Editor’s Note: In the case of Masterpiece Cakeshop v. Colorado Civil Rights Commission, the Court was asked to decide whether the First Amendment is violated when a state punishes a citizen for refusing, for reasons of religious conscience, to create a cake that celebrates a same-sex wedding. On June 4, 2018, the U.S. Supreme Court ruled in a 7-2 decision the actions by the Colorado Civil Rights Commission’s violated the Free Exercise Clause of a Christian baker who refused to create a cake for a same-sex wedding.
Erik Stanley, who serves the Alliance Defending Freedom as senior counsel, answers important questions about this case below.
What is the biggest misconception about this case?
One of the biggest misconceptions about this case is that Jack Phillips discriminates against gay couples. This is not true because Jack serves everyone. He does not, however, celebrate events contrary to his faith. This case was not about whether Jack would serve a gay couple. He would, and he has numerous times in the past. In fact, when he told the gentlemen who sued him that could not create a wedding cake celebrating their same-sex marriage, he offered to sell them anything else in his shop or design a cake for them for another occasion. The case instead was about whether the government would have the power to force Jack to celebrate events that violate his religious beliefs.
How does this ruling bolster religious liberty?
The Supreme Court’s ruling is a resounding victory for religious liberty. For the last few years, many have been saying that religion is just used as a rhetorical tool to justify discrimination. Christians frequently hear the refrain, “Stop using your religion as an excuse to discriminate.” The Court’s opinion was a resounding rejection of that concept. Justice Kennedy, in his opinion, rebuked the Colorado Civil Rights Commission who had essentially called Jack’s religious beliefs a cover for discrimination. Kennedy said, “To describe a man's faith as ‘one of the most despicable pieces of rhetoric that people can use’ is to disparage his religion in at least two distinct ways: by describing it as despicable, and also by characterizing it as merely rhetorical—something insubstantial and even insincere.” The Court’s ruling makes it clear that the government must respect as sincere the role religion plays in the life of the believer. It is not merely a rhetorical device to mask discrimination. Instead, religion is central to the life of the believer and must be respected.
Quite often Christians are a bit nervous about advocating for religious liberty as if this has nothing to do with spreading the gospel. How do you answer this common misconception?

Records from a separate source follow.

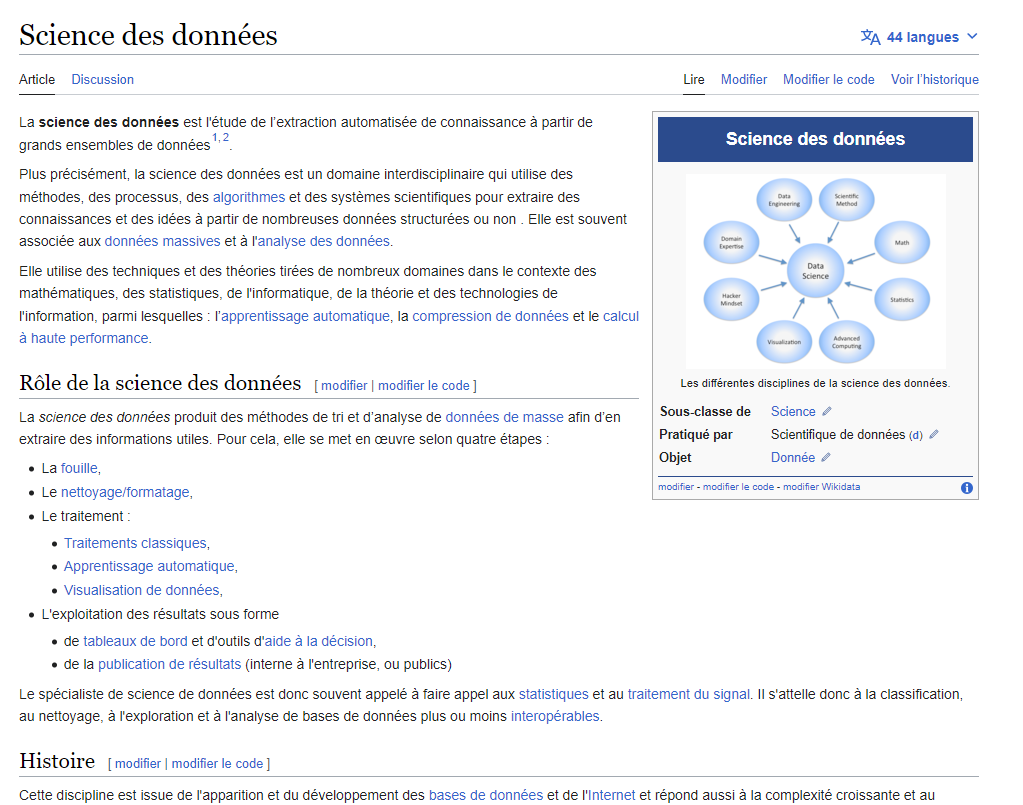The image size is (1023, 805).
Task: Click the pencil icon next to Science
Action: [827, 412]
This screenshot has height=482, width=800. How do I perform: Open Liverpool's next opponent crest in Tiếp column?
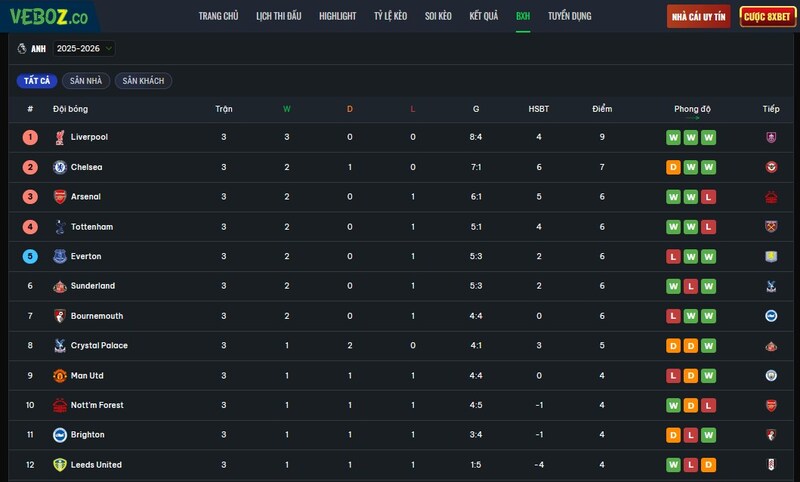pyautogui.click(x=771, y=137)
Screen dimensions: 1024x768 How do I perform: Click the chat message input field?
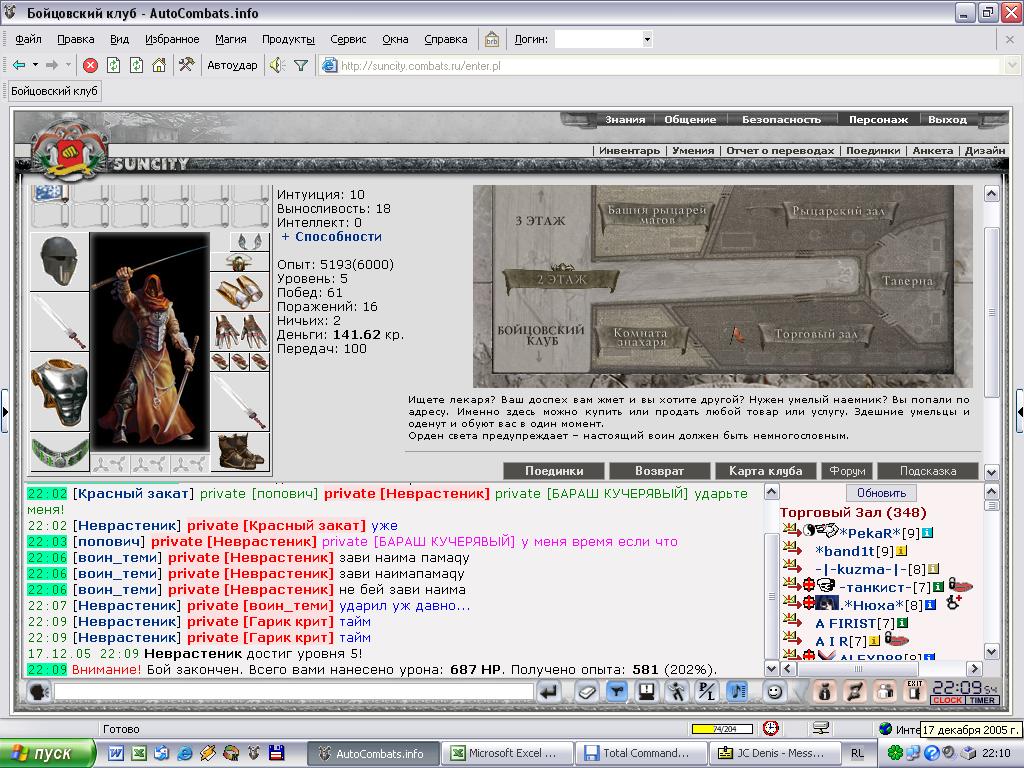pos(293,692)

Religious liberty can serve as a catalyst to spread the gospel farther and wider. While it is true that the Great Commission did not come with a caveat to only fulfill it if we enjoy religious liberty under the law, it is also true that a country that respects religious liberty allows for the free and full proclamation of the gospel and for people to live out the gospel fully in their daily lives. Religious liberty is also the hallmark of all freedoms. As the government is allowed to infringe upon or restrict religious liberty, other freedoms fall. Put simply, a government that believes it has the power to force people to violate their faith is powerful enough to force anyone to do anything. In contrast, a government that respects religious liberty allows for churches to thrive and for believers to fully follow Christ.
What are some important cases and/or developments in religious liberty on the horizon that Christians should be thinking about?
Freedom of conscience hangs in the balance in several important cases even following the Masterpiece decision. The U.S. Supreme Court just vacated the judgment of the Washington Supreme Court in Arlene’s Flowers Inc. v. Washington and remanded the case to be re-heard by the lower court. Baronnelle Stutzman is a Washington state florist who served a gay man for 9 years and yet is facing punishment for politely declining to celebrate his same-sex wedding. There are also other similar cases involving a calligrapher, a painter, filmmakers, a graphic designer, and other artists who do not want to be forced to celebrate events and speak messages that violate their faith. These cases are at various levels of the court system and will make their way back up to the United States Supreme Court. The issue of religious liberty and artistic freedom will be litigated in the coming years in these and other cases. So Christians must understand the importance of religious liberty and why it is worth preserving for this generation and the ones to come.